The Ubiquitin Ligase c-Cbl Down-Regulates FcγRIIa Activation in Human Neutrophils

Little is known about the mechanisms that arrest Fc-gamma RIIa signaling in human neutrophils once engaged by immune complexes or opsonized pathogens. In our previous studies, we observed a loss of immunoreactivity of Abs directed against Fc gamma RIIa following its cross-linking. In this study, we report on the mechanisms involved in this event. A stimulated internalization of Fc gamma RIIa leading to the down-regulation of its surface expression was observed by How cytometry and confocal microscopy. Immunoprecipitation of the receptor showed that Fc gamma RIIa is ubiquitinated after stimulation. MG132 and clasto-lactacystin beta-lactone inhibited the loss of immunoreactivity of Fc gamma RIIa, suggesting that this receptor was down-regulated via the proteasomal pathway. The E3 ubiquitin ligase c-Cbl was found to translocate from the cytosol to the plasma membrane following receptor cross-linking. Furthermore, c-Cbl was recruited to the same subset of high-density, detergent-resistant membrane fractions as stimulated Fc gamma RIIa itself.

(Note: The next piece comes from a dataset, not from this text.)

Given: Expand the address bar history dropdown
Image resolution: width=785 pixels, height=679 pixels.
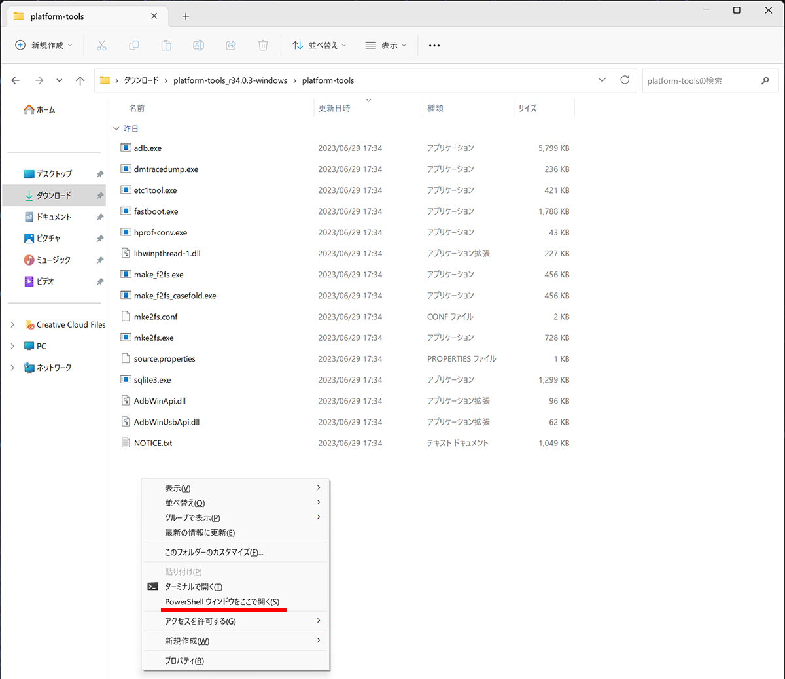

Silencing the expression of c-Cbl by small interfering RNA decreased Fc gamma RIIa ubiquitination and prevented its degradation without affecting the internalisation process. It also prolonged the stimulation of the tyrosine phosphorylation response to the cross-linking of the receptor. We conclude that c-Cbl mediates the ubiquitination of stimulated Fc gamma RIIa and thereby contributes to the termination of Fc gamma RIIa signaling via its proteasomal degradation, thus leading to the down-regulation of neutrophil signalisation and function (phagocytosis) through this receptor. The Journal of Immunology, 2009, 182: 2374-2384.